PROBLEM REQUIREMENTS —
All that is wanted is the line with "Task: Open the Extensions view with badge 3" and each line after it to the end of the data below, set down exactly and without pictures.

INFORMATION SUPPLIED —

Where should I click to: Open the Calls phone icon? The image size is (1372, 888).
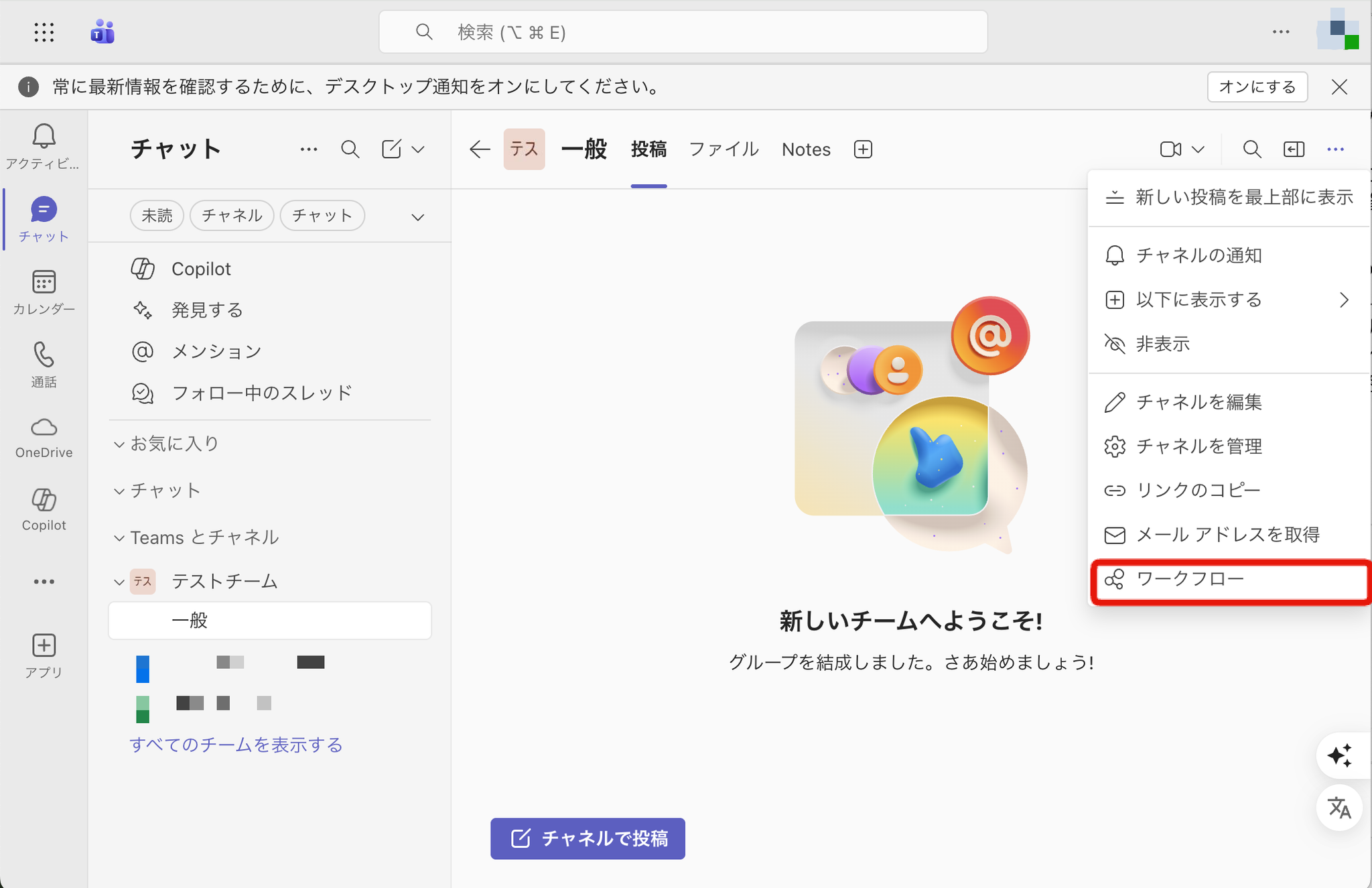(x=44, y=355)
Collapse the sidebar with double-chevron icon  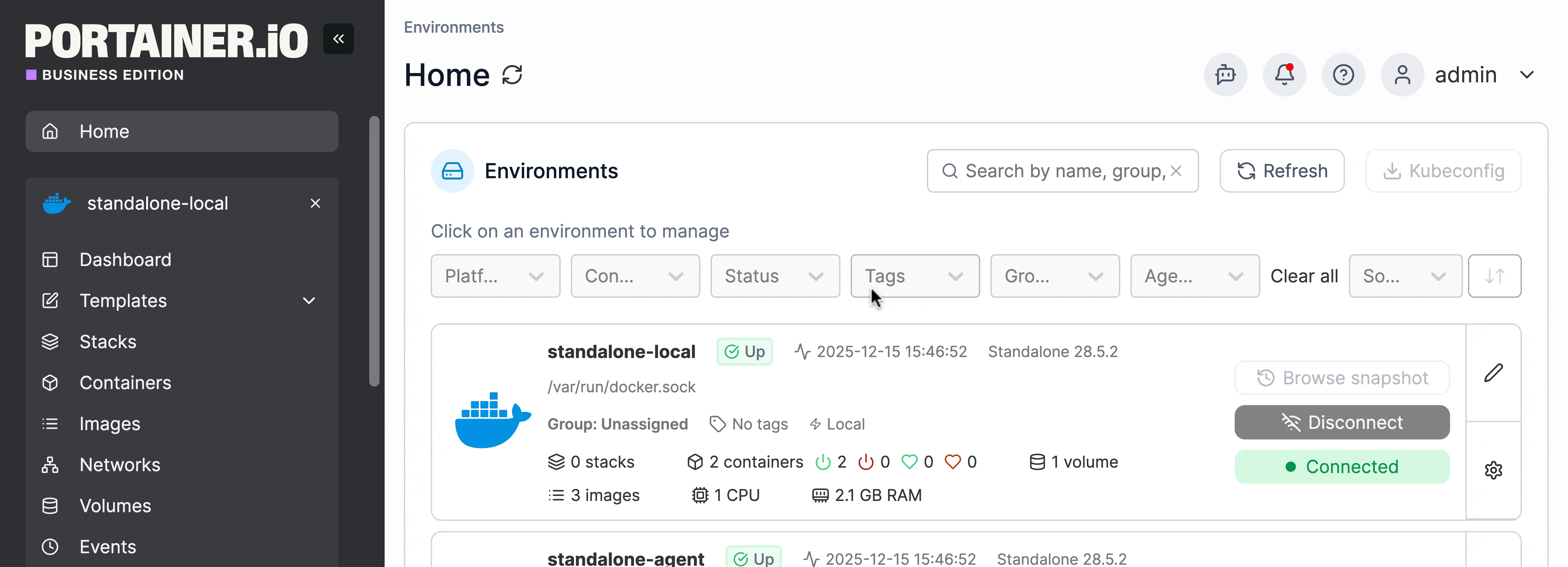338,39
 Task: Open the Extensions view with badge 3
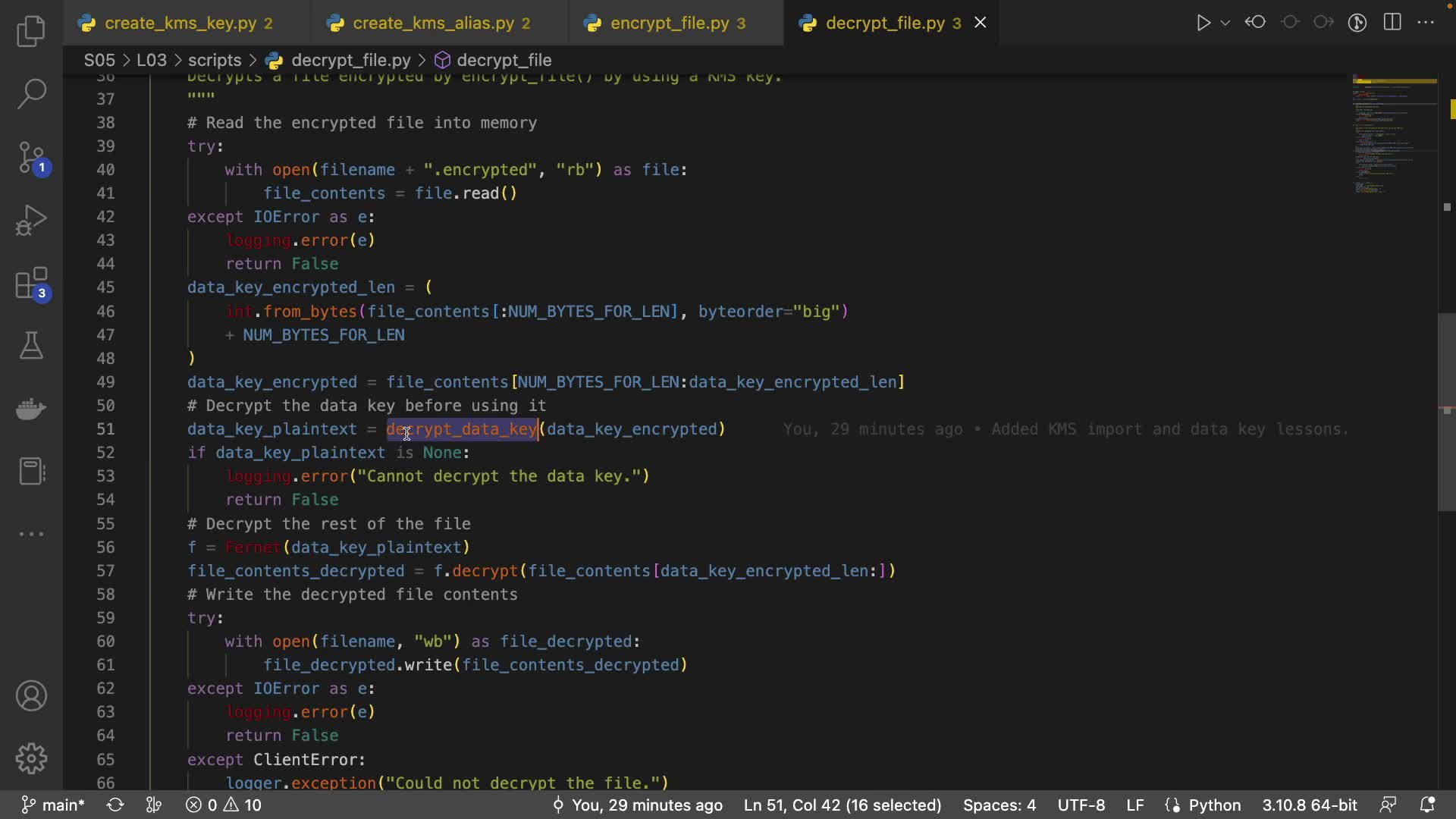31,284
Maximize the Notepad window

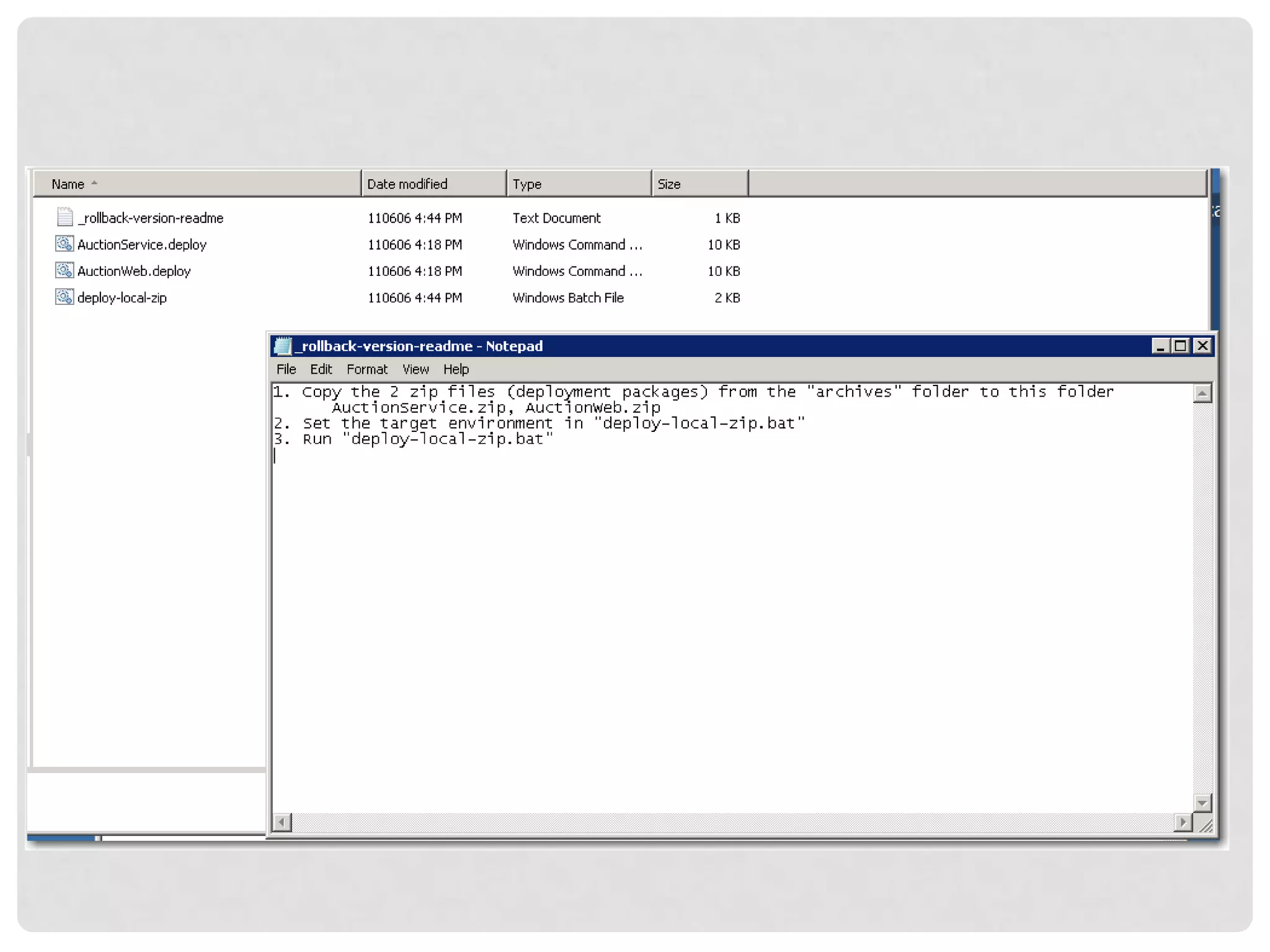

TASK SOLUTION —
 Task: Open the Extensions view with badge 3
31,284
Maximize the Notepad window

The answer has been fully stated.